Birokrasi Didesain Fokus pada Kinerja
JAKARTA — Birokrasi sebagai mesin pembangunan harus berfokus pada dampak kinerja, bukan sekadar administrasi laporan. Birokrat dituntut menyelesaikan masalah rakyat dengan tetap mengedepankan tata kelola internal yang baik. Untuk itu, reformasi birokrasi dilakukan dengan menyasar sektor sumber daya manusia, organisasi, serta sistem dan budaya kerja.
Berdasar data Kementerian Pendayagunaan Aparatur Negara dan Reformasi Birokrasi (Kemenpan dan RB) per 1 Agustus 2023, jumlah aparatur sipil negara (ASN) mencapai 4,2 juta orang, terdiri dari 88 persen pegawai negeri sipil (PNS) dan 12 persen pegawai pemerintah dengan perjanjian Kerja (PPPK).

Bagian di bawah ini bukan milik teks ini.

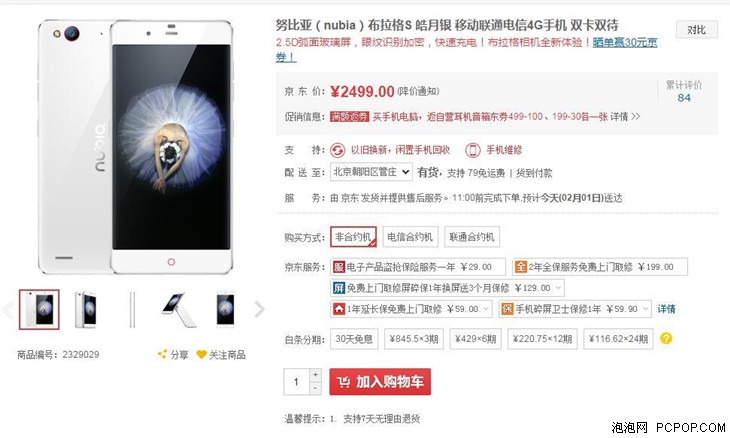
Task: Select 电信合约机 purchase option
Action: (x=410, y=237)
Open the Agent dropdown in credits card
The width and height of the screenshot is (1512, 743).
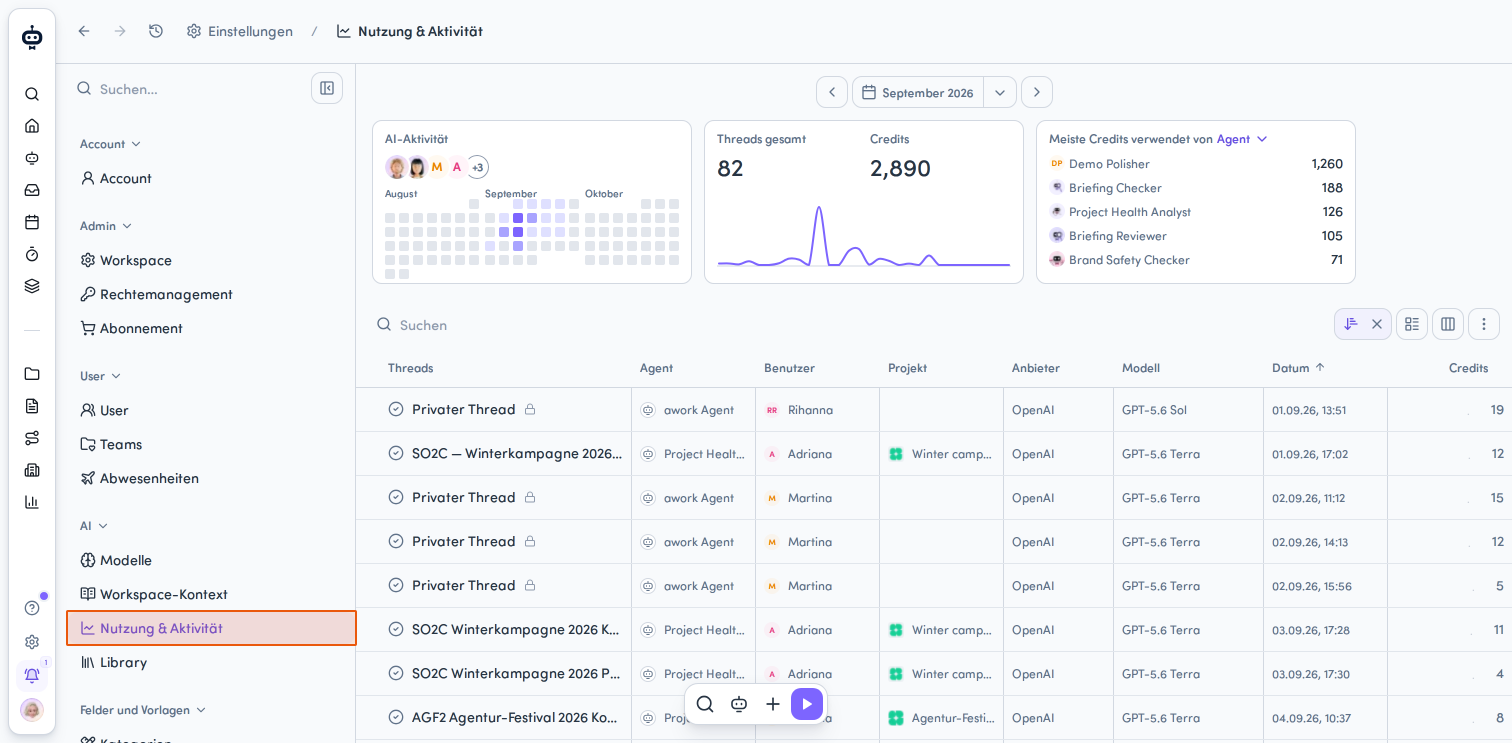[x=1242, y=139]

Dari kajian Litbang Kompas yang dipaparkan dalam diskusi Kompas Collaboration Forum (KCF)-City Leaders Community bersama Asosiasi Pemerintah Kota Seluruh Indonesia (Apeksi) di Menara Kompas, Jakarta, Jumat (25/8/2023), terungkap secara umum rasio ASN sudah di kisaran ideal, yakni di 1,54 persen. Namun, dari persebaran, masih terjadi ketimpangan karena menumpuk di Jawa dan Sumatera. Selain itu, dari 38 provinsi, ada 15 provinsi yang rasio ASN di atas 1,5 persen. Sebagian besar berada di Kalimantan, Sulawesi, Maluku, dan Papua.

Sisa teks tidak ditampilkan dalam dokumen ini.